IRS Commissioner John Koskinen did not shy away from the incidents, pointing out the agency’s systems withstand 1 million malicious attempts every day. He did, however, call for Congress to reinstate streamlined critical pay, a provision that authorizes the IRS to hire up to 40 individuals at any one time into positions it deems vital to the agency in an administrative, technical or professional field.
The provision expired in 2013, with Congress needing to reauthorize the process if the agency is to quickly hire top-notch cybersecurity professionals, Koskinen explained. The IRS hired 10 senior IT officials under the provisions who will be leaving next year, as the hires are limited to four-year appointments.

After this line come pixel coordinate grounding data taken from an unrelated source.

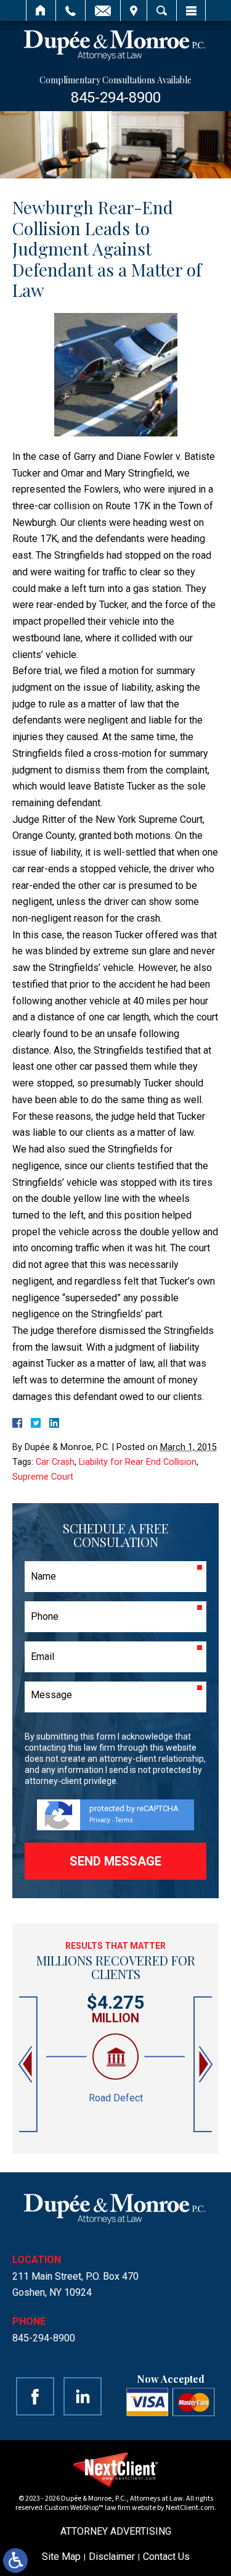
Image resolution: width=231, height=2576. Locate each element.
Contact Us (166, 2556)
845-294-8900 (116, 97)
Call (70, 10)
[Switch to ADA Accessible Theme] (15, 2560)
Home (40, 10)
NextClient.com (190, 2508)
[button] (26, 2064)
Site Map (61, 2556)
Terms (124, 1820)
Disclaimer (112, 2556)
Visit (134, 10)
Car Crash (55, 1462)
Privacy (99, 1820)
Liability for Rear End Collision (138, 1462)
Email (103, 10)
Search (161, 10)
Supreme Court (42, 1477)
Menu (191, 10)
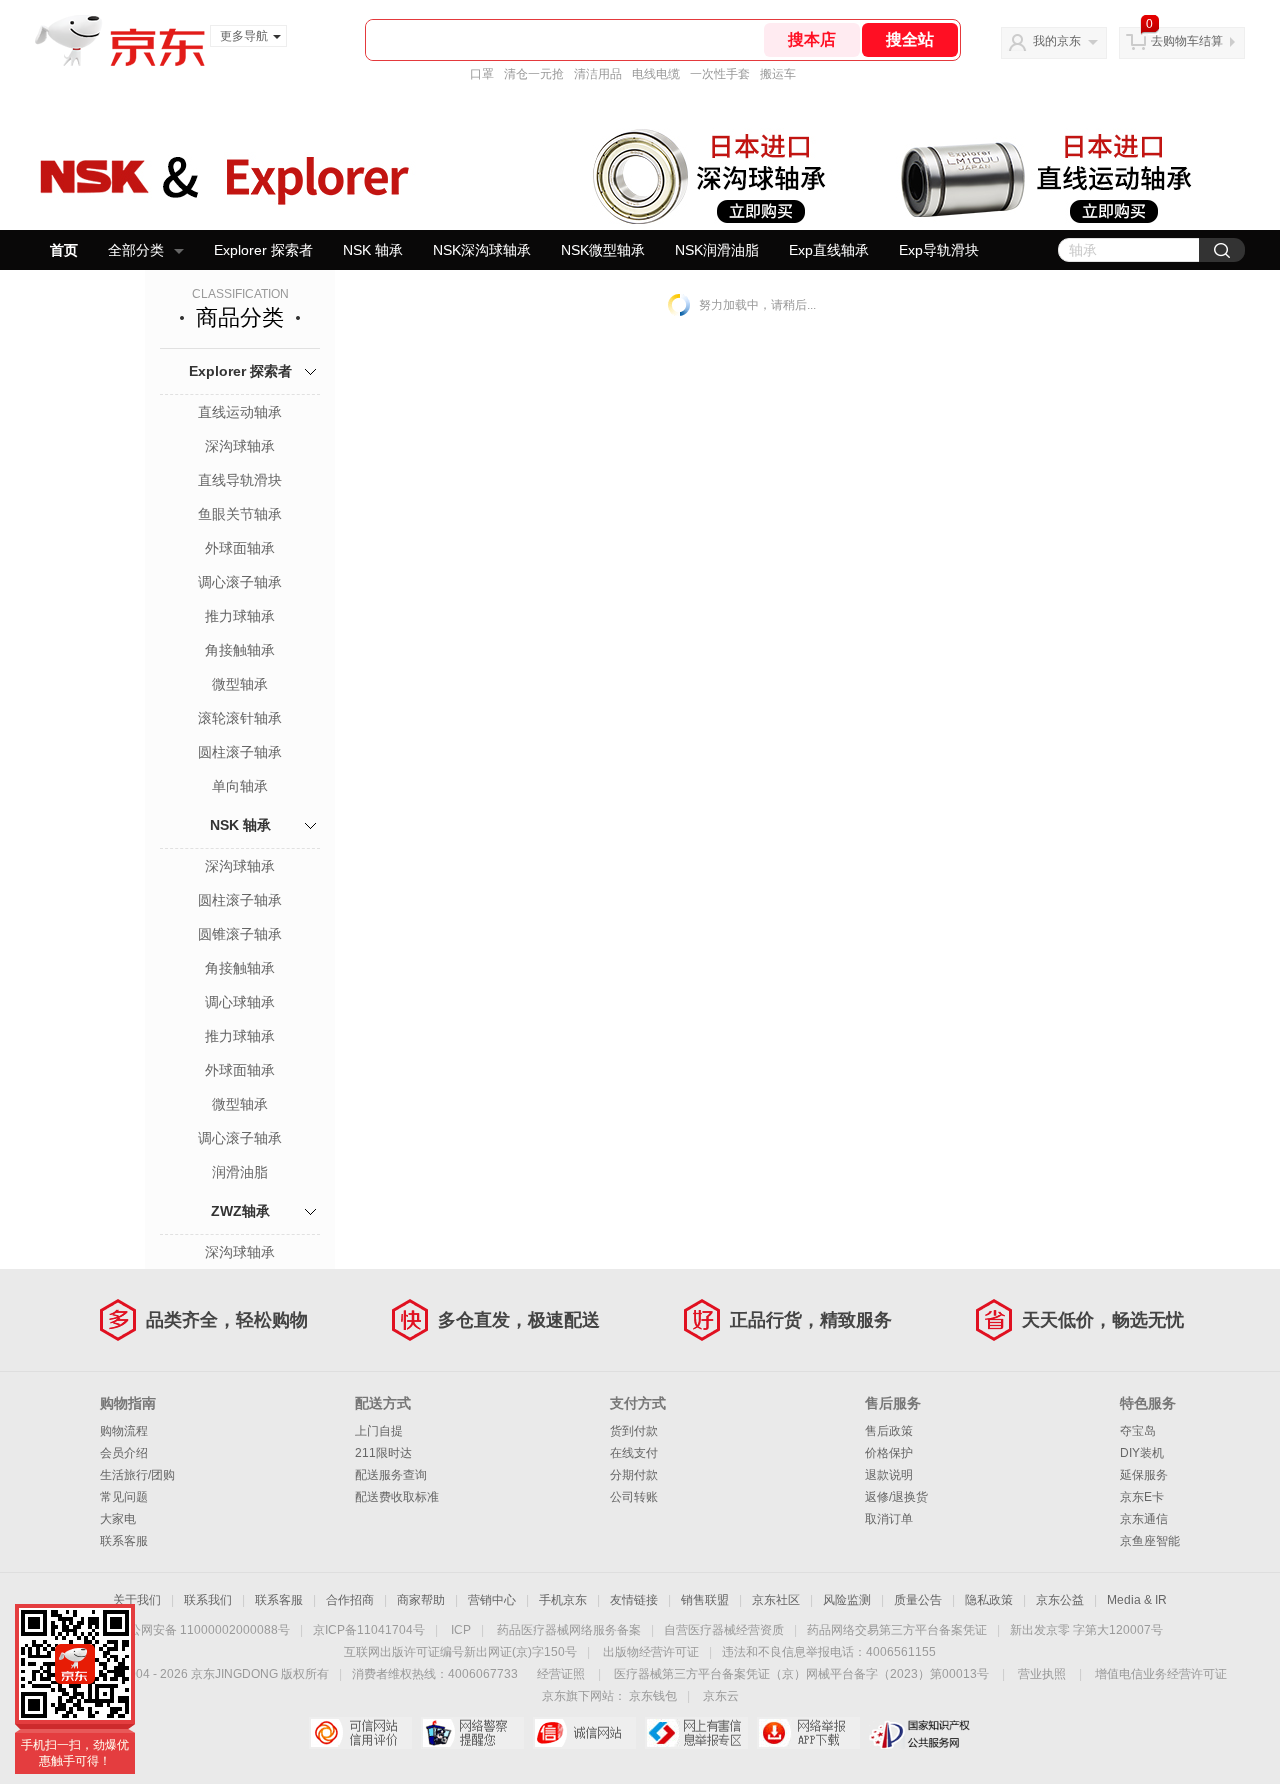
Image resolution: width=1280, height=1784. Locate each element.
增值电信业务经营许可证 (1161, 1674)
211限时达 (383, 1453)
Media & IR (1137, 1600)
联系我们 (208, 1600)
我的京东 (1057, 41)
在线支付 (634, 1453)
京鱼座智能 (1150, 1541)
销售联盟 (705, 1600)
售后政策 (889, 1431)
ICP (461, 1630)
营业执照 (1042, 1674)
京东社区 (776, 1600)
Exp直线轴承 (829, 250)
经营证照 (561, 1674)
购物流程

When asked about the critical pay program by Sen. Ron Wyden, D-Ore., J. Russell George, the Treasury inspector general for tax administration, told the committee the IRS kept it under budget, never using the full 40 position allotment.
“Here we have something that has been an essential tool, and they are not going to have it any longer absent Congress getting serious on a bipartisan basis to renew it, and TIGTA said the program came in under budget,” said Wyden. “If that isn’t a wake up call to Congress I don’t know what is. If we are going to beat the crooks, we need to have it.”
The panel also suggested that the IRS be given the authority to set security standards for private tax preparers, as some have fallen victim to the same scam associated with agency’s Get Transcript hack. A February report from the Online Trust Alliance found 46 percent of free E-File services fail to adequately protect consumers.
[Read more: Audit — IRS coding error led to $27M erroneous refunds]
Wyden said the report showed that even as the IRS has had its problems, the blame does not solely lie with the agency in failing to protect taxpayers.
“In my view, taxpayers have been failed by the agencies, the companies and the policymakers here in Congress that they are counting on to protect them,” he said. “There is simply no excuse for this. This is not just a problem at the IRS, there is plenty of blame to go around.”